(Stored records):
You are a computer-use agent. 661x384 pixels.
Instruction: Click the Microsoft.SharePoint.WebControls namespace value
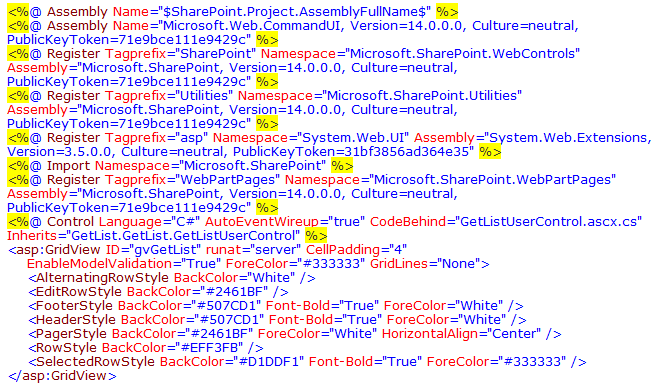(462, 54)
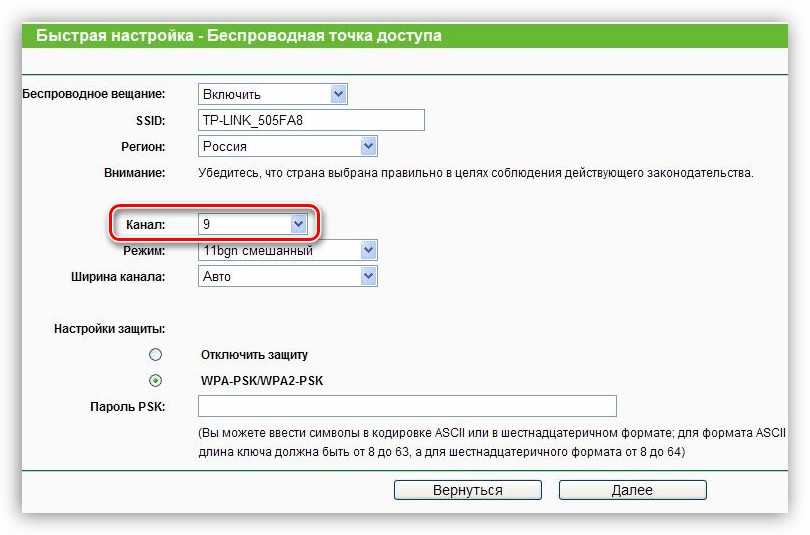
Task: Click the Пароль PSK: field label
Action: point(127,406)
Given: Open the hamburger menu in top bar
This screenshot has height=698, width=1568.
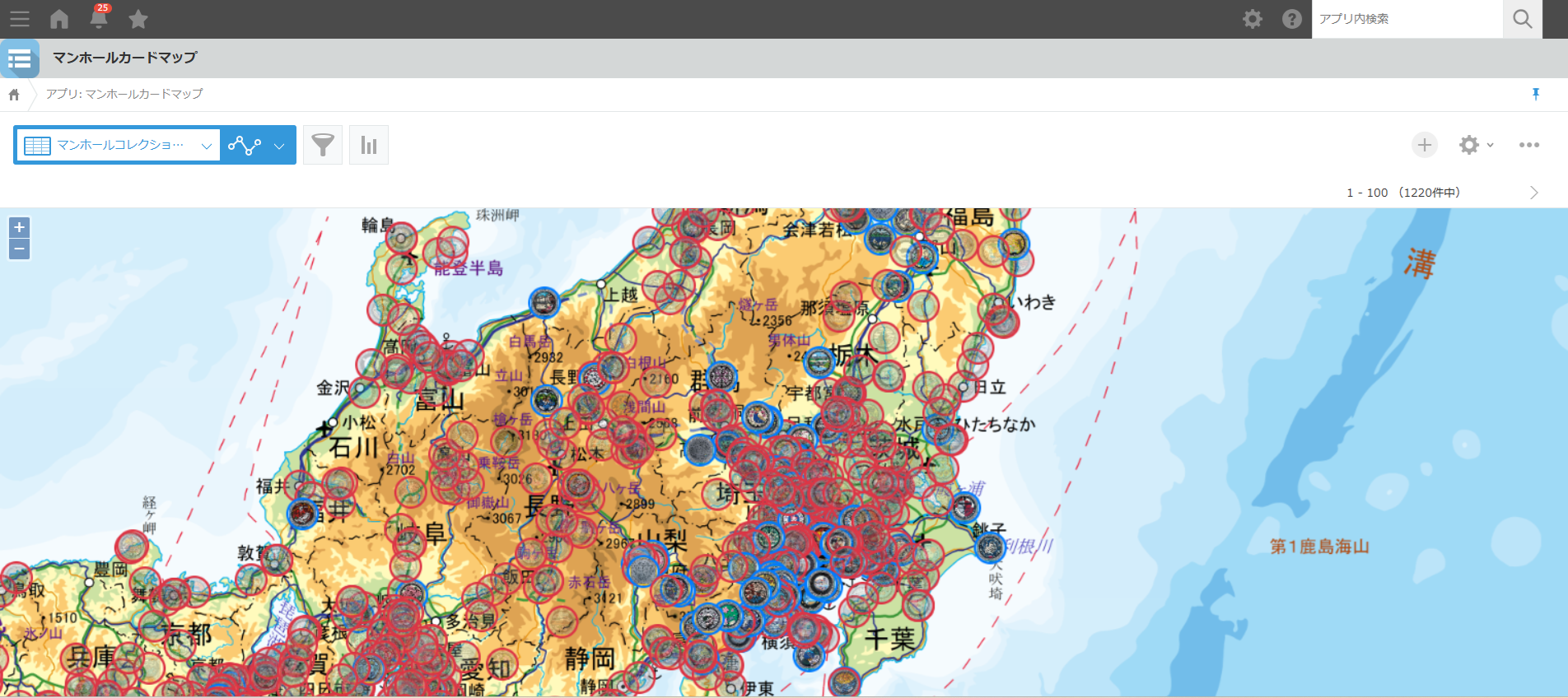Looking at the screenshot, I should pos(19,19).
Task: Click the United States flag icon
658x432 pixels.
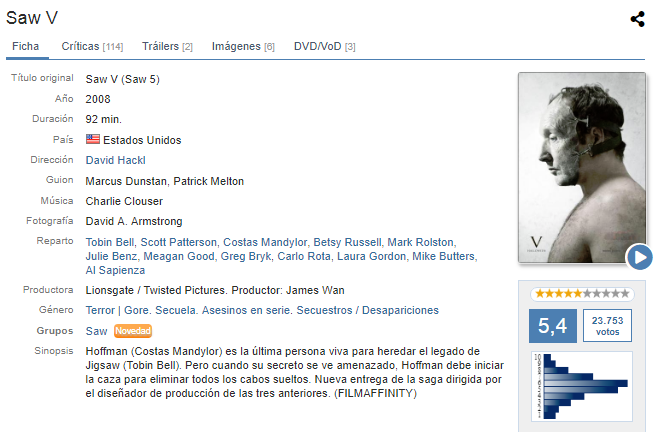Action: click(93, 139)
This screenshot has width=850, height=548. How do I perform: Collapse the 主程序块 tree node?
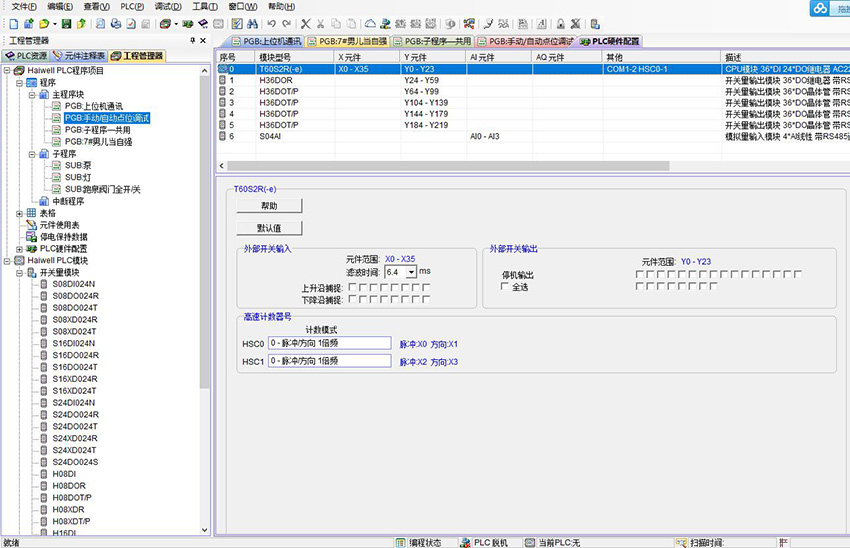point(31,94)
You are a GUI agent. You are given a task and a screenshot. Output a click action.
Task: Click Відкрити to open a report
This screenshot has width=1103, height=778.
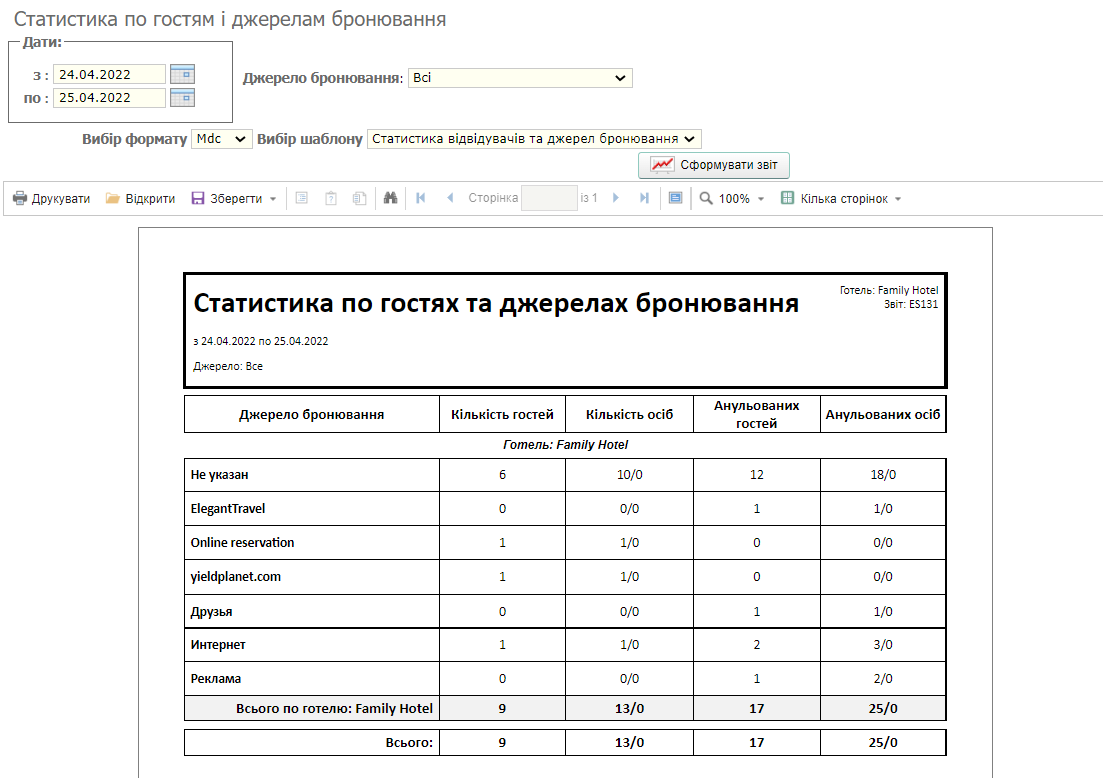(140, 199)
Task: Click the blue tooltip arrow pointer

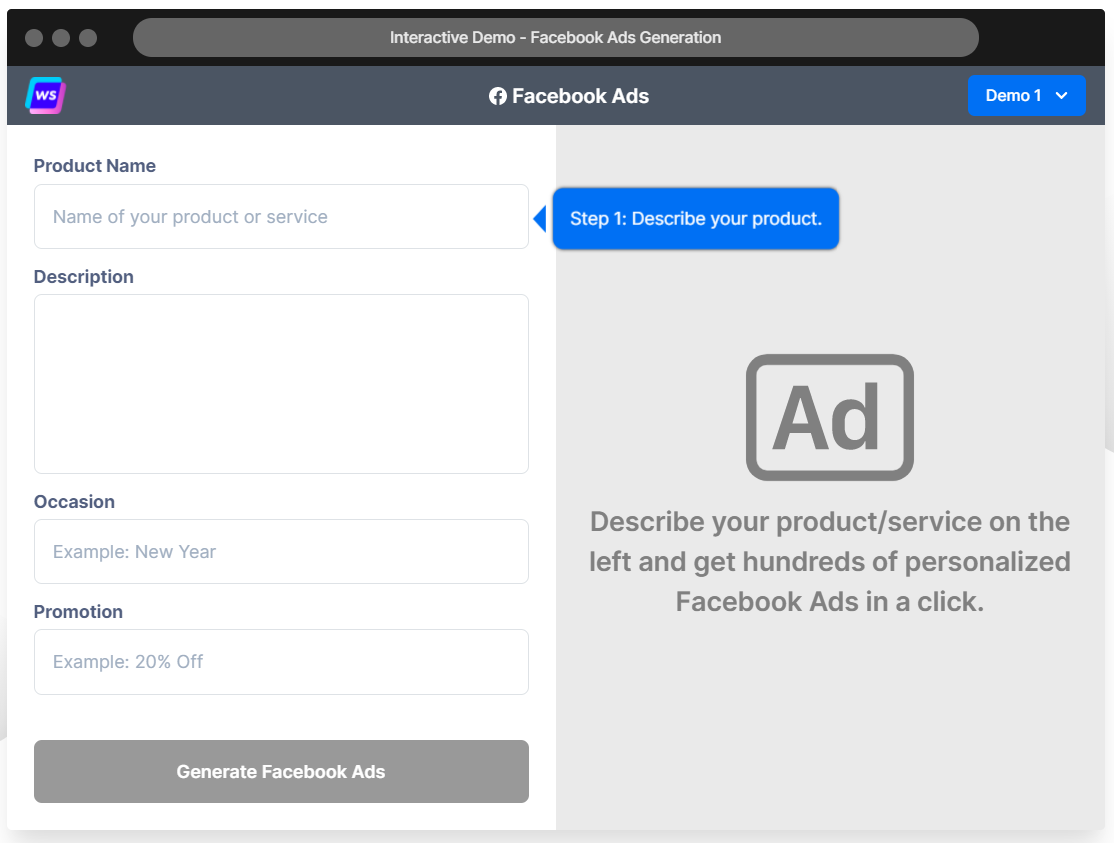Action: pyautogui.click(x=540, y=218)
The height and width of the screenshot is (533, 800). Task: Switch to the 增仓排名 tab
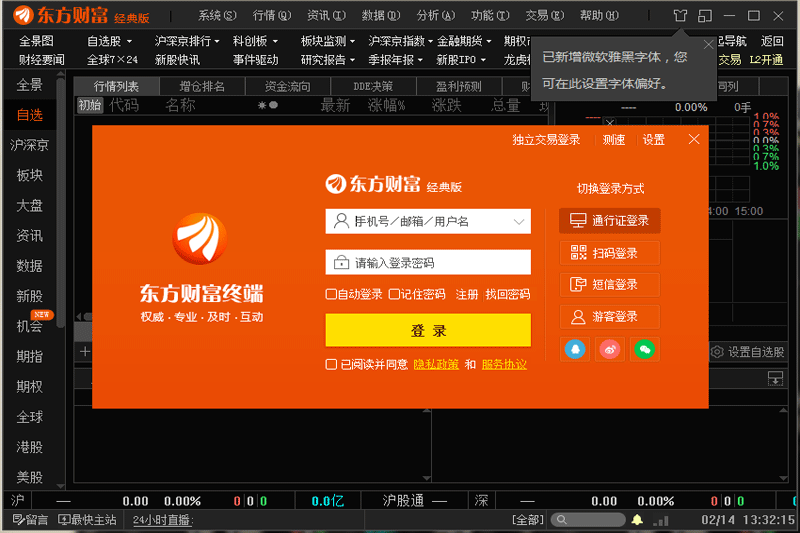(x=202, y=87)
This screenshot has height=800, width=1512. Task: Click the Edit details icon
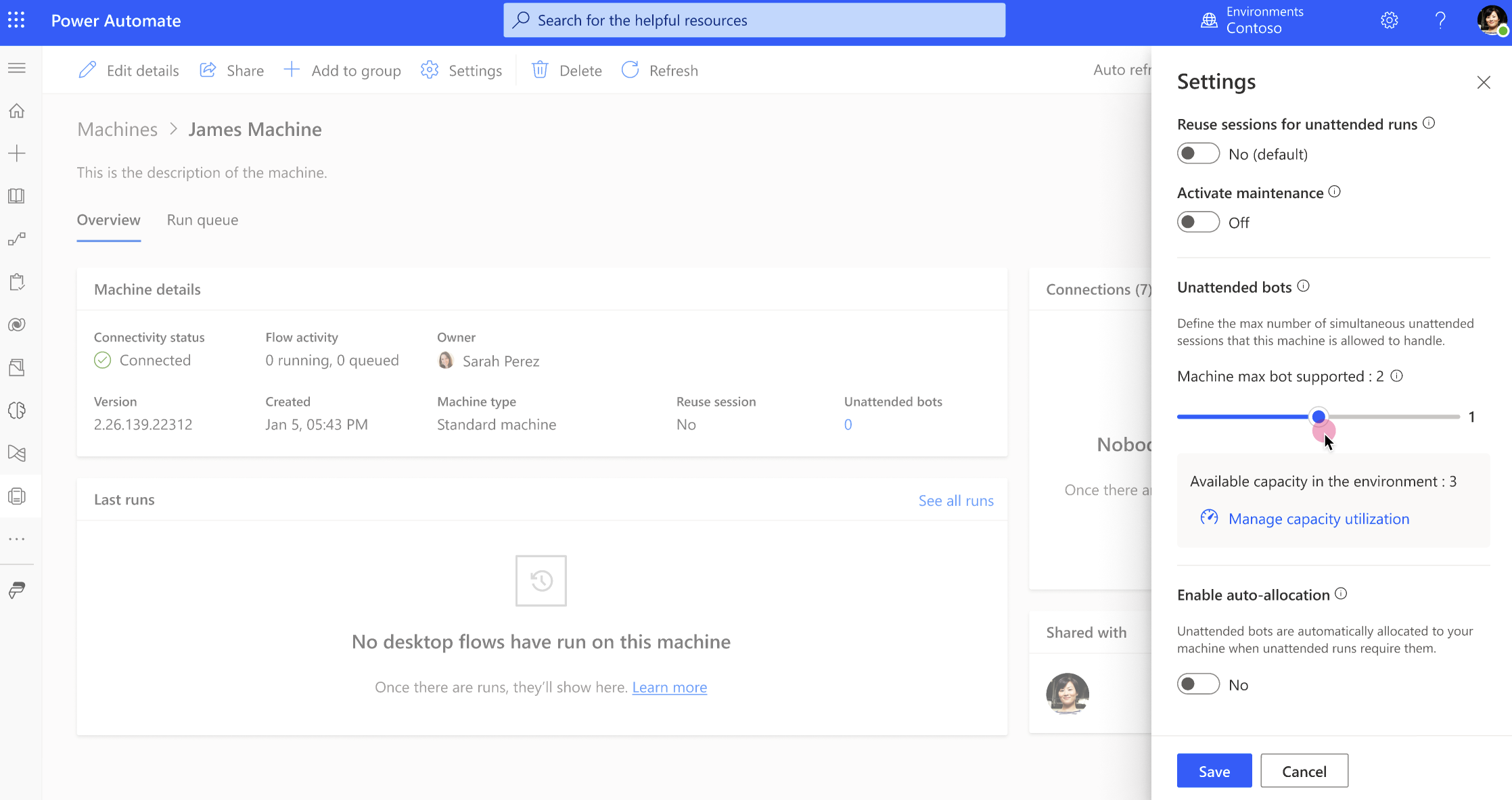click(89, 70)
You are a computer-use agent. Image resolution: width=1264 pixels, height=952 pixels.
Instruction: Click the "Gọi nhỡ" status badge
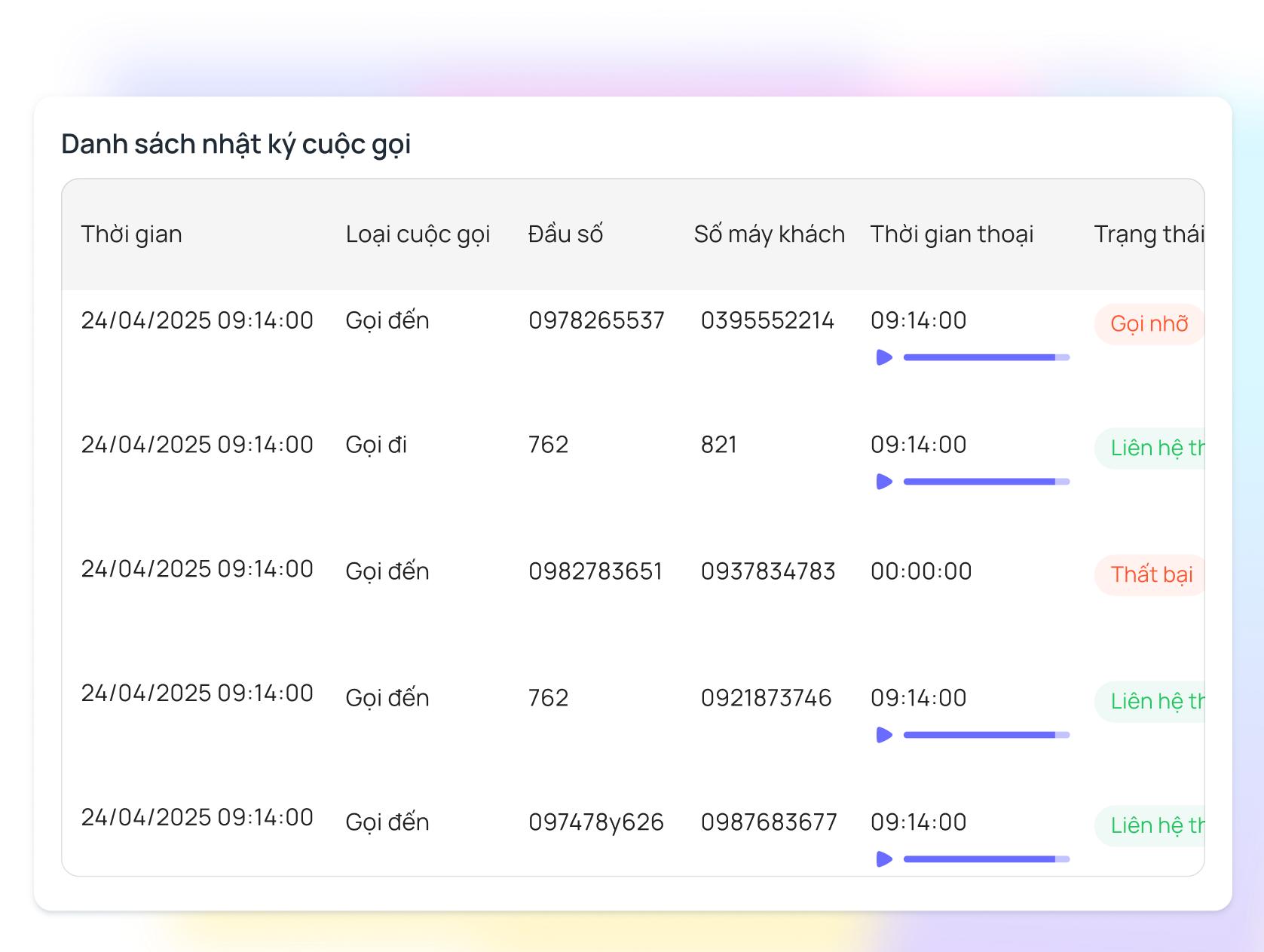coord(1149,324)
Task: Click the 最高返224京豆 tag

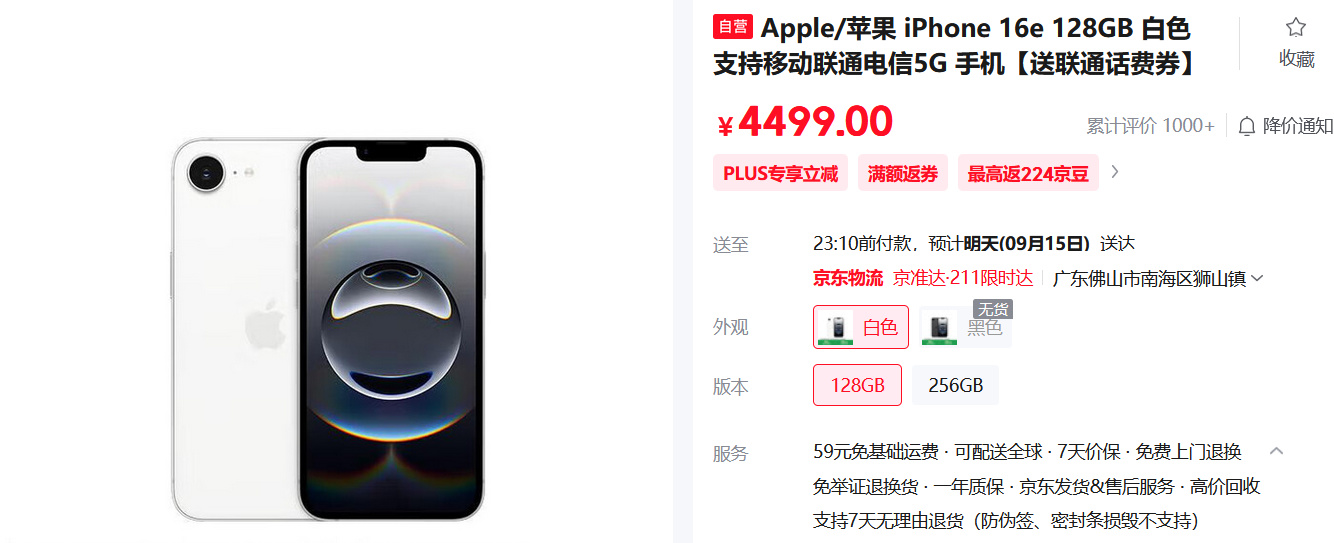Action: [1028, 173]
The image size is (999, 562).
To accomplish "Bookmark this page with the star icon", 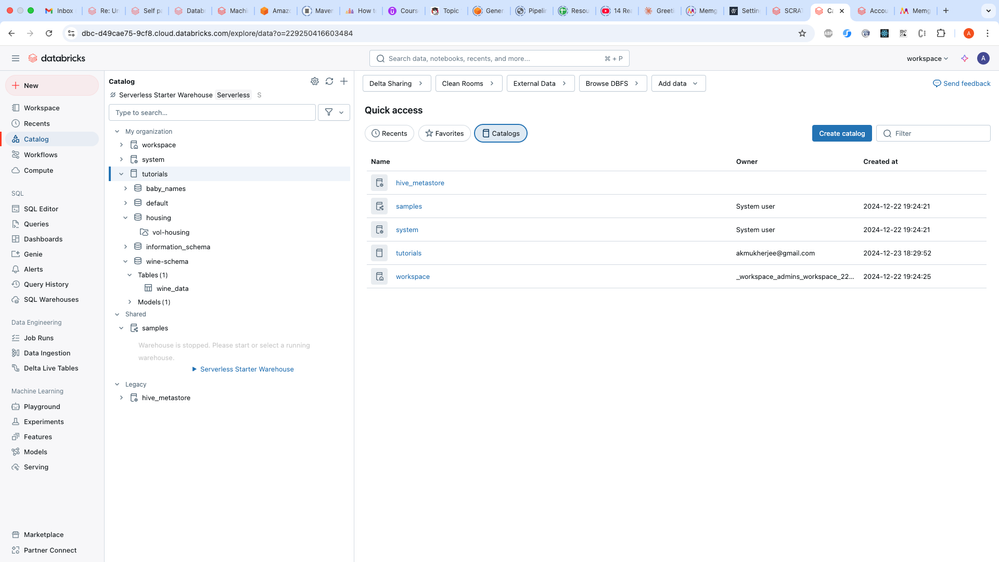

(What is expected): Search the data and copy each line containing "computer".

(Problem solution):
You are a computer-use agent. 661x384 pixels.
You are a computer-use agent. Image resolution: width=1264 pixels, height=952 pixels.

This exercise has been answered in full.